The major challenge facing any instructor teaching a class entitled “Current Practices in Worship” is discovering current practices and trends in Christian worship. With few resources at our disposal, my class of twenty students at Northern Seminary (Lombard, IL) developed and conducted a survey of over eighty congregations located between Chicago and Rockford, IL. After the surveys were concluded, students FaKelia Guyton and Samuel Cocar helped me gather, summarize and interpret the data.
As exciting as it is to conduct research ‘on the ground’ of Evangelical church culture, as with any sociological research into the practices and perspectives of a certain people group, we need to concern ourselves with questions of statistical validity. Is our sample size large enough to extrapolate to the general population? What kind of differences in respondents can be counted as statistically significant? And so forth.
In this case, our sample size of eighty Protestant congregations occupies a territory somewhere between anecdote and complete empiricism. Hard data is always better than vague speculation, even when the data is more suggestive than conclusive.
One of the clearest conclusions, statistically speaking, from our sample concerned the focal point of the church service. Just over 86% of the churches (69 respondents) cited the sermon as the cornerstone of the Sunday gathering. The other four options combined garnered only 11 combined responses. These broke down as follows: the Lord’s Supper (4 respondents), prayer (1 respondent), music (1 respondent), and fellowship (5 respondents).
It is a staggering figure, and one which overwhelms the usual questions of statistical validity. Nor can it be ascribed simplistically to a sampling bias. This aggregate of churches is emphatically not dominated by traditions and demographics which one might more strongly associate with a homiletical focus. In other words, the sample is not predominated by Euro-American, Baptist and Reformed churches.
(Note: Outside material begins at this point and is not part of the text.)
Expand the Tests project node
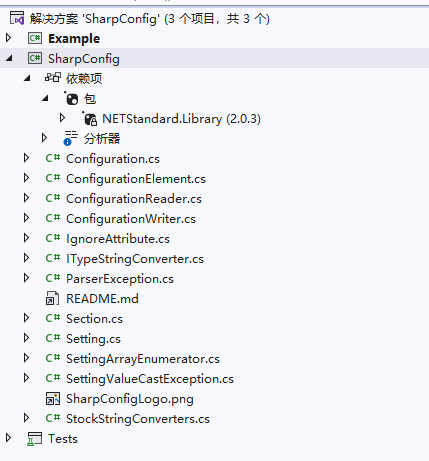 [x=9, y=438]
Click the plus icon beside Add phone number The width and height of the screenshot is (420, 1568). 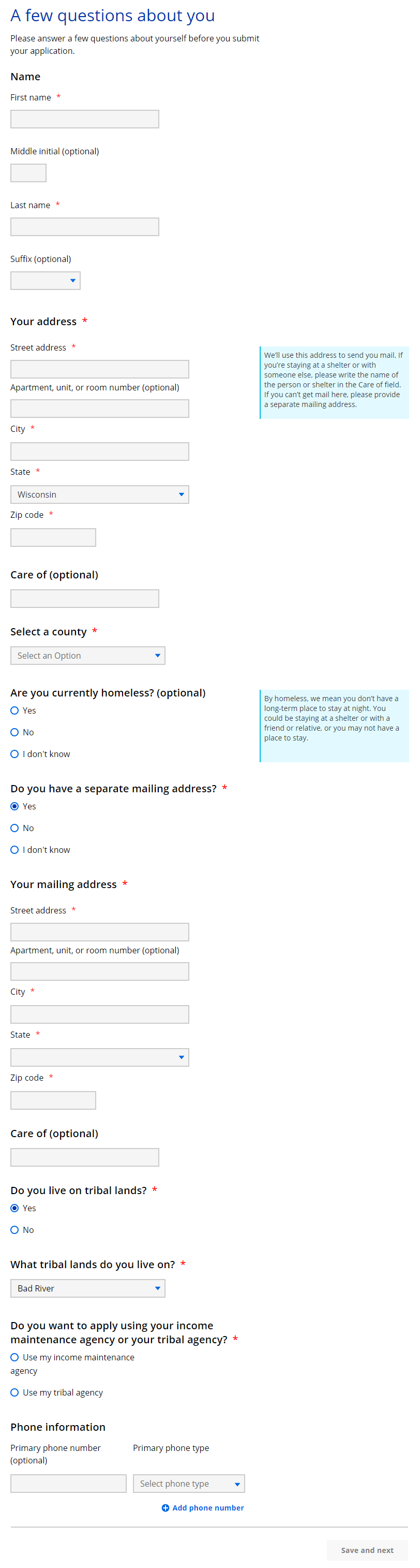(x=166, y=1507)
Indeed, our sample is one that not only reflects racial diversity but cuts across a wide swath of denominational affiliations, from Missionary Baptist and Lutheran to Assemblies of God, United Methodist and Mennonite. Incidentally, although the liberal-conservative polarity has become strained beyond its capacity to accurately categorize the range of Christian beliefs, this affirmation of the sermon as the focal point of the service seems invariable to extend to those on both the Left and Right — socially, politically, and theologically. If anything, one might have expected the large bloc of Pentecostal and Charismatic churches to temper this focus by opting for prayer, fellowship, or music, given their corporately expressive mode(s) of worship.
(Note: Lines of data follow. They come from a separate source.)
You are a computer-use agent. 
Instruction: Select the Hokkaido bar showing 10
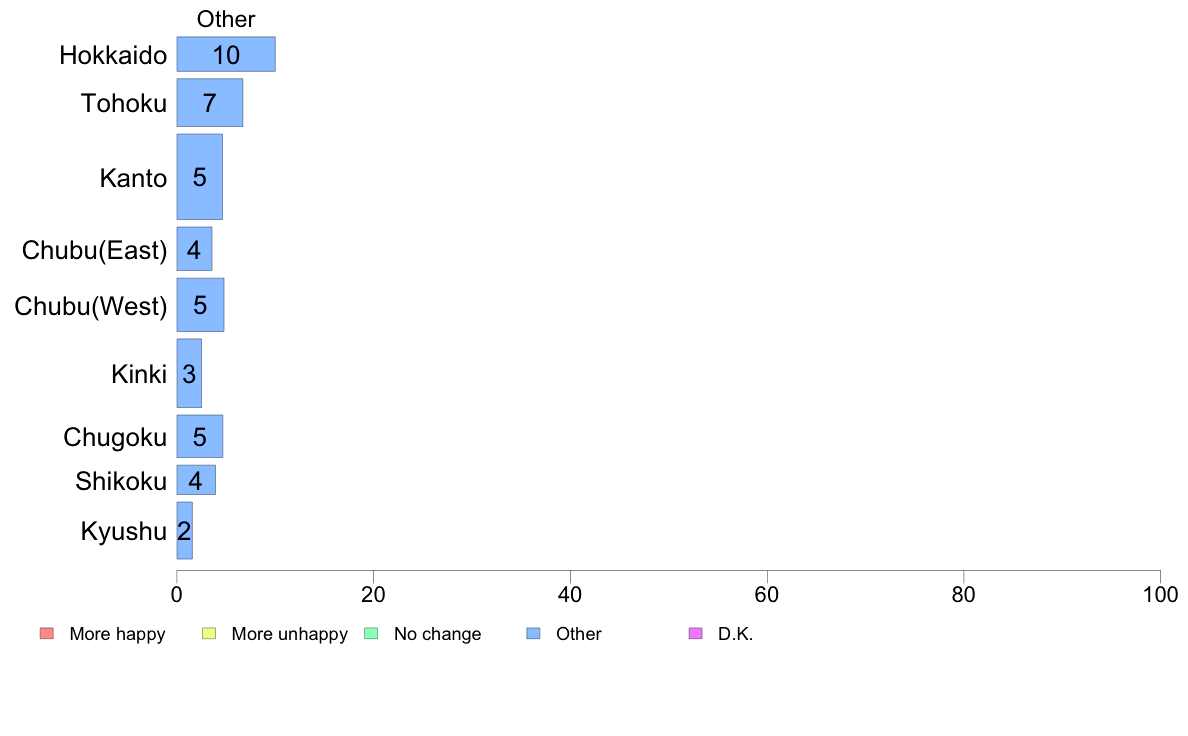[226, 55]
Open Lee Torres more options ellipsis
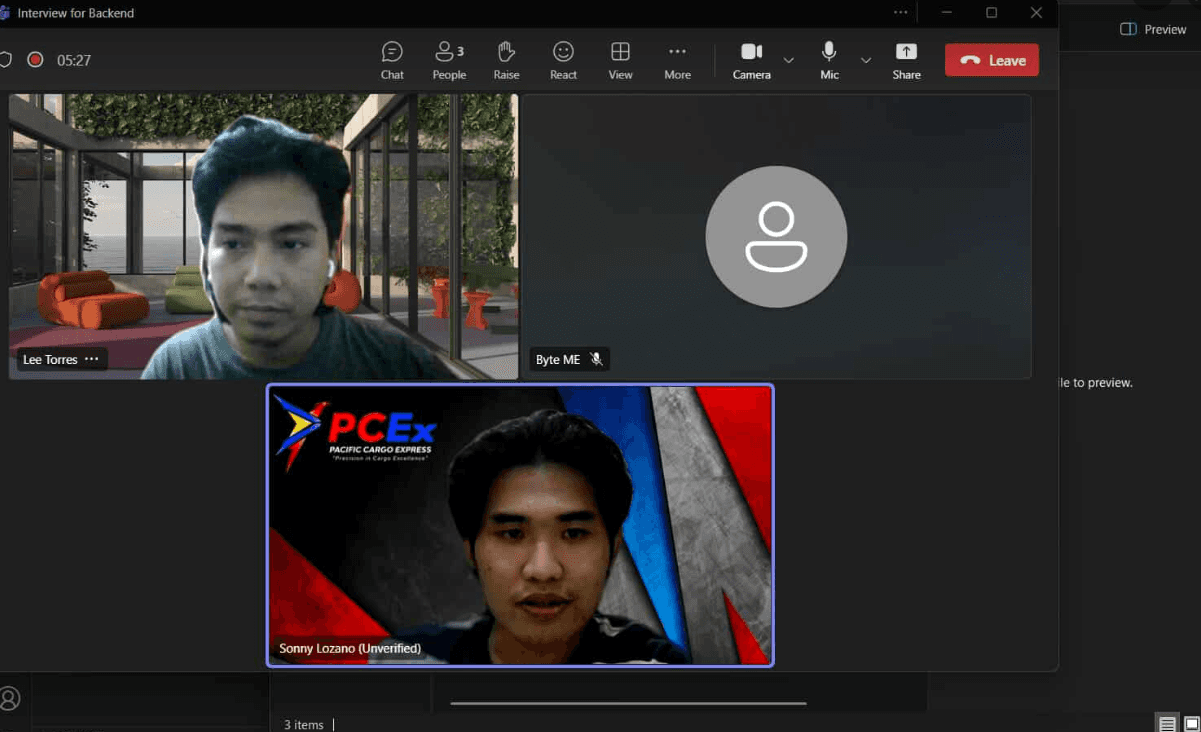This screenshot has height=732, width=1201. [92, 360]
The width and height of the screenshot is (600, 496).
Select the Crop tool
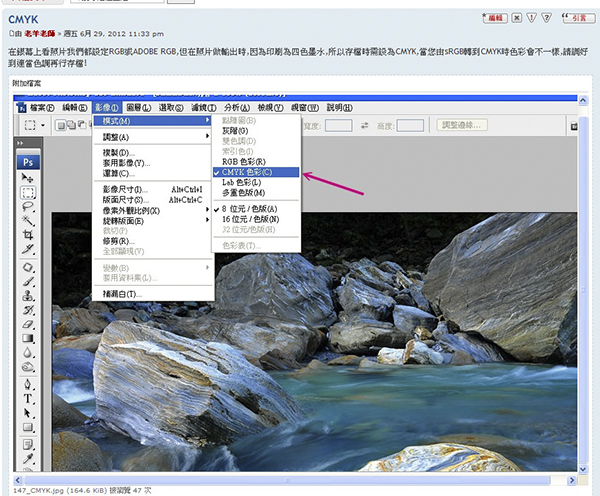[28, 235]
And yet, the sermon prevails. One wonders if even Roman Catholics would be as univocal in proclaiming the Eucharist as the center of their worship service. The sermon focus of the sampled Protestant churches represents something remarkable; namely, unenforced unity. No American denomination hires policy managers to steer unruly congregants’ attention toward the sermon and away from other liturgical focal points. The placement of the sermon as the center of worship does not result from the enforcement of any formal policies or incentives. Instead, it reflects something of a common Reformational heritage, extending even to those Protestant traditions which sprang into existence after the sixteenth century (e.g., the Wesleyan tradition, Baptists).
The sermon-as-focal-point also testifies to the unique nature of the sermon. Namely, it is a flexible and polyvalent medium of communication. If such a wide variety of traditions can identify the Sunday morning sermon as integral to spiritual formation and ecclesial practice, it suggests that the medium itself is a veritable chimera. Indeed, while Biblical exposition is at its core, the sermon can be prophetic, moral exhortation, narrative. In can also serve a more therapeutic or pastoral care function. That so many functions could be fulfilled by variations of one medium suggests its tremendous adaptability and persuasive power.
Lastly, the survey allows us to conclude that the sermonic focus of the Sunday service appears built into the warp and woof of the Protestant mind and heart. Consequently, if church leaders in low-church traditions — such as the Brethren, Baptists, and Bible Churches — want to explore the transformative potential of other liturgical expressions, they can do so with little fear that their congregants will start dismissing the importance of the spoken Word.